I just tested a few scenes with Bullet, dynamics and Gumballs!

However, I just don't get how to make the gumballs to react as wanted!

What in Gods name have I done to deserve a bunch of undisciplined gumballs that doesn't do what I want them to?

If anyone could take a look at the attached zip file I would appreciate it.

Guess it would be a good idea before I add particles and instances to the scene!

Regards, Jack

prometheus
09-16-2015, 12:56 PM
Hi!

I just tested a few scenes with Bullet, dynamics and Gumballs!

However, I just don't get how to make the gumballs to react as wanted!

What in Gods name have I done to deserve a bunch of undisciplined gumballs that doesn't do what I want them to?

If anyone could take a look at the attached zip file I would appreciate it.

Guess it would be a good idea before I add particles and instances to the scene!

Regards, Jack

There is one big issue with all this...You tell us that it doesnīt react as wanted, But...how do you want them to react? the scene setup doesnīt say much unfortunatly.

Edited...uhmm..maybe the yellow ball going through the ground?

prometheus
09-16-2015, 12:59 PM
and why on earth are the balls in mid air...:)

prometheus
09-16-2015, 01:08 PM
I would clear the keyframes you have on the cueball.

maybe add a master null and parent all balls to it, then make sure the master null is in zero location, select all balls and move them up 5 mm or so they rest on the ground in location so to speak.
Turn of dynamics when parenting and position it all on the first keyfram, I think that might be the trouble otherwise..even if you lock the y and z axis..with dynamics active when setting the keyframe..it will not lock it properly.

prometheus
09-16-2015, 01:19 PM
hereīs a quick fix, though it isnītīperfect..the balls donīt spin accuratly, so there are things to improve on.
I renamed the table as pooltable and changed color, also extruded the ground, removed all ball keyframed and repositioned them, and some other stuff..the scene is gumballtest:02

Edit...some stuff was wrong with my scene too..you can delete the master null, you really donīt need it.

and I got some error keyframes to, which moved the cue ball(effector) up too much.

prometheus
09-16-2015, 01:52 PM
And...I did some rescaling, billiard balls are not that small so I rescaled to real dimensions, and also set a much much lower weight than 1000, more exactly 0,165, and it seem to behave more properly, I rescaled the pooltable to more real size.
all that isnīt in the above scenes though...might post later.

prometheus
09-16-2015, 02:01 PM
And for the funny part:)

I failed to recognize it as candygums :) thought you were making pool balls..haha, the numbers fooled me.

MonroePoteet
09-16-2015, 03:03 PM
I made some adjustments to the original scene: increase the collision margin to 1mm to avoid falling through the floor, set the mass of each pool (gum?) ball to a more meaningful number (0.2kg) for better bounces, and increased the Linear Damping to 50% and the Angular Damping to 20% on each ball.

To avoid the "jitter" inherent in Bullet simulations (where objects / pieces NEVER come to rest), I've tended to use an additive Gradient with a Distance to Object to ramp the damping way up when I want the objects to stop. In the attached scene, I just used the distance to the existing null, but it would take some fine-tuning to get them to actually stop and stay stopped.

FYI, months ago I spent a LONG time trying to simulate a billiard / pool table with Bullet, and was never successful. I could never even get ONE ball to act "normally", bouncing off the bumpers correctly and rolling to a stop after being struck with a cue stick.
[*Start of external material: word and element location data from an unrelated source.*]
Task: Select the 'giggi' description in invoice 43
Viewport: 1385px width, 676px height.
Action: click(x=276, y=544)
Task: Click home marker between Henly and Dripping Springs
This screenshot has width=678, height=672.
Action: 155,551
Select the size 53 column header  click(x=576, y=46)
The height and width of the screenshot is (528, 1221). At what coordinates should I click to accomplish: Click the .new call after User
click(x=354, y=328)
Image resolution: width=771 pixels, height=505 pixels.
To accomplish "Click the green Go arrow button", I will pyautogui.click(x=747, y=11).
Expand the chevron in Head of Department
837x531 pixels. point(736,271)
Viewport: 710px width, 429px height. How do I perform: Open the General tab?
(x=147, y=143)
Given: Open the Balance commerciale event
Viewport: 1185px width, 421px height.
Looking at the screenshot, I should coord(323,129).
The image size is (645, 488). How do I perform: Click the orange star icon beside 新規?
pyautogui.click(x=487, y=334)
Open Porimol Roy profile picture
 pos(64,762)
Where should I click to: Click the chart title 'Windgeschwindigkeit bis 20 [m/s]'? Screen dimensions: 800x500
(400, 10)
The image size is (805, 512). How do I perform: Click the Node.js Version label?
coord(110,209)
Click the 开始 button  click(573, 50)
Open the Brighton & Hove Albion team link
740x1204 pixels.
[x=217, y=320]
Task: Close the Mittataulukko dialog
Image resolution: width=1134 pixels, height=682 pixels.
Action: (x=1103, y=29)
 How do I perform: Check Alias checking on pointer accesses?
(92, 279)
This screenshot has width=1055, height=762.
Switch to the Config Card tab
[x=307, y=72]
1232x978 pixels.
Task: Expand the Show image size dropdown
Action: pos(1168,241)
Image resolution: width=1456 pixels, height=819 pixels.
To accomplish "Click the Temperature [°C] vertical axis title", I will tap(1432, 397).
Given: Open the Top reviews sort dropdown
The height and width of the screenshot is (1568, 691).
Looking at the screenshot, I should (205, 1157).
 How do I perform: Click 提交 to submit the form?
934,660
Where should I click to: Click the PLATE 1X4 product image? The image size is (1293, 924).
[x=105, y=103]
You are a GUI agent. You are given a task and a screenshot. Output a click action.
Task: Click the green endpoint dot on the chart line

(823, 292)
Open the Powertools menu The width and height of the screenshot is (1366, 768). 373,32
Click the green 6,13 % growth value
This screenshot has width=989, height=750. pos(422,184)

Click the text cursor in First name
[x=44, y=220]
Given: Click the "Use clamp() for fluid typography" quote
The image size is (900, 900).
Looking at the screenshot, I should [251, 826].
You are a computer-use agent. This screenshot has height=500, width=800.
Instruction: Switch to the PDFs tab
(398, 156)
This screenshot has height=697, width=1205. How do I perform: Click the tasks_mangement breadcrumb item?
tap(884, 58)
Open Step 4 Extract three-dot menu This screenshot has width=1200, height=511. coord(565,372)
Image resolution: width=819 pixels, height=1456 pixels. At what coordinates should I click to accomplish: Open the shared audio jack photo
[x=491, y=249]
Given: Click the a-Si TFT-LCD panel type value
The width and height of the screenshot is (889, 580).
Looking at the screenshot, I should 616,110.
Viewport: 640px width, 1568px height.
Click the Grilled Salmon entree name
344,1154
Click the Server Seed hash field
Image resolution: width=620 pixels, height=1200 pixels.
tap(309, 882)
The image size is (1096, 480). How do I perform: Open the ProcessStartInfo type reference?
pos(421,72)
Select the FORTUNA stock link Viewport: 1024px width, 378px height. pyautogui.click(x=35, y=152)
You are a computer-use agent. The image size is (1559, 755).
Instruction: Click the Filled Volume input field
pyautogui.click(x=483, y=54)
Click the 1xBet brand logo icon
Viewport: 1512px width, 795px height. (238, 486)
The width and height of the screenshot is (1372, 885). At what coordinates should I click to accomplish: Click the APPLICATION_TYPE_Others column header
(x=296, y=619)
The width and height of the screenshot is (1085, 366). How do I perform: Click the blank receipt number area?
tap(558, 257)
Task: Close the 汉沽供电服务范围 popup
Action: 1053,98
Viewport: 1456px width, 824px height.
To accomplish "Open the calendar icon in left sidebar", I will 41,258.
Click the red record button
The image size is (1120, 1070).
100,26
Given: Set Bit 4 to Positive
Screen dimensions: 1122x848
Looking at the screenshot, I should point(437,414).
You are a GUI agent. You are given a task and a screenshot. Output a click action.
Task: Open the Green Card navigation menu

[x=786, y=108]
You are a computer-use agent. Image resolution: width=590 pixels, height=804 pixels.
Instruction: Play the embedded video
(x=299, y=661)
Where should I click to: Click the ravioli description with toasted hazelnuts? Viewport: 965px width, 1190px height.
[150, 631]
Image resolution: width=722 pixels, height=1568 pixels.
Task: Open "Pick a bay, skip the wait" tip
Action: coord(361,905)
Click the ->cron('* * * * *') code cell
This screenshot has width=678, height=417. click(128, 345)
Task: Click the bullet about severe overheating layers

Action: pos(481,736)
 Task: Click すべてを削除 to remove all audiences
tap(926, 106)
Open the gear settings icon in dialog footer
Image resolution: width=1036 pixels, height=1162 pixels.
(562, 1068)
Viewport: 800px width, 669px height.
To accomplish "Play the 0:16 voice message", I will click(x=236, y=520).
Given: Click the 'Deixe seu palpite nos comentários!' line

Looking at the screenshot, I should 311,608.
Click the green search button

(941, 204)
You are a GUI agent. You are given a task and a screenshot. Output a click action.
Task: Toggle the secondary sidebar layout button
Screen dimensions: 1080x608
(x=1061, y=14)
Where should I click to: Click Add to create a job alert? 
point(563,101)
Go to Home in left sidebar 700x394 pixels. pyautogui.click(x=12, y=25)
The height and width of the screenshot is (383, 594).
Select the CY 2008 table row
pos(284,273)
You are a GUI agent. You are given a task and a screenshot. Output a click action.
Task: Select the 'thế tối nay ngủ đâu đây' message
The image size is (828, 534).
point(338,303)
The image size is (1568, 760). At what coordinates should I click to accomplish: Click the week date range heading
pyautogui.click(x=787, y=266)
To get separate balls to roll to a stop separately, I ended up adding a "damper null" as a child to each ball, setting up the gradient so distance to the object at (0,0,0) maximized the damping (both linear and angular), offsetting the child by 1m from each ball, running the simulation and determine the frame where each individual ball should stop, and run the damper null in to (0,0,0) at that frame. A real pain.

Best of luck!

mTp

Greenlaw
09-16-2015, 03:35 PM
I haven't looked at the scene but can I assume you're using a single parts object? That almost always jitters because, being a single object, it's very difficult for it to ever truly come to rest with itself--maybe some parts are infinitely falling or the object has a couple of parts perpetually colliding with itself somewhere.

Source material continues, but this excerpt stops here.